Consumer confidence fell sharply in July to its lowest level in five months, undermined by falling stock prices and worries about jobs, a private research group said Tuesday.

The New York-based Conference Board said its Consumer Confidence Index fell to 97.1 from a revised 106.3 in June. Analysts had been expecting a reading of 101.5.

The industry group's index, based on a monthly survey of some 5,000 U.S. households, is closely watched because consumer confidence drives consumer spending, which accounts for about two-thirds of the nation's economic activity.

"The erosion in consumer confidence represents a significant deterioration in consumer attitudes" said Lynn Franco, director of The Conference Board's Consumer Research Center. "The continued decline in the value of stock market portfolios, coupled with ongoing reports of corporate scandals, have taken a toll on consumer confidence."

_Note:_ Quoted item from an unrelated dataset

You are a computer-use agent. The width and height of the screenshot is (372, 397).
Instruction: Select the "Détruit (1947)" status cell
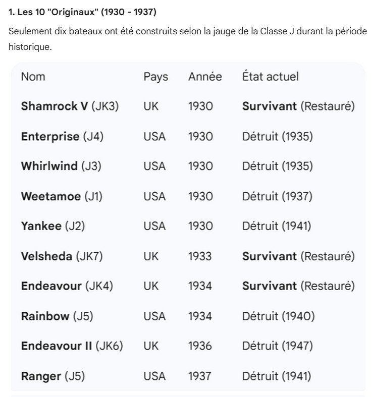[277, 346]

The index compares results to its base year, 1985, when it stood at 100. July's figure is the lowest since February, when consumer confidence fell to 95.0 during congressional hearings investigating the Enron scandal.

From a historical context, the July index is not alarming, but a "continued slide could very well jeopardize the economic recovery," the Conference Board said in a release.

Consumers' view of current economic conditions declined in July, a sign that they may be ready to curb spending without incentives to do so, the Board said.